Aufgabenstellung | Schreiben Sie den Ausgangstext über Mikromanagement Wort für Wort und vollständig ab.

── Ausgangstext ──

Raus aus dem Mikromanagement
Vor einigen Wochen hielt ich einen Vortrag vor einer Gruppe Führungskräfte und Geschäftsführer mittelständischer Unternehmen. „Raus aus dem Mittelmaß“ war das Thema und es ging um Veränderung und Innovation. In meinem Vortrag ging ich darauf ein, welche Voraussetzungen für eine innovative Unternehmenskultur vorliegen müssen – und natürlich spielt das Thema „Leadership“ dabei eine entscheidende Rolle. Im Rahmen von Innovationsprozessen ist es nämlich erforderlich, dass Führungskräfte nicht nur die Innovationsrichtung mit vorgeben, sondern die Belegschaft auch auf den Umgang mit Innovationen vorbereiten und sie entsprechend begleiten.

───
── Extrahiertes Material ──

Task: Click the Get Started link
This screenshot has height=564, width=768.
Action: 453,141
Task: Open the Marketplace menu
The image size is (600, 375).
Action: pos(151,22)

───

Antwort |
Raus aus dem Mikromanagement
Vor einigen Wochen hielt ich einen Vortrag vor einer Gruppe Führungskräfte und Geschäftsführer mittelständischer Unternehmen. „Raus aus dem Mittelmaß“ war das Thema und es ging um Veränderung und Innovation. In meinem Vortrag ging ich darauf ein, welche Voraussetzungen für eine innovative Unternehmenskultur vorliegen müssen – und natürlich spielt das Thema „Leadership“ dabei eine entscheidende Rolle. Im Rahmen von Innovationsprozessen ist es nämlich erforderlich, dass Führungskräfte nicht nur die Innovationsrichtung mit vorgeben, sondern die Belegschaft auch auf den Umgang mit Innovationen vorbereiten und sie entsprechend begleiten.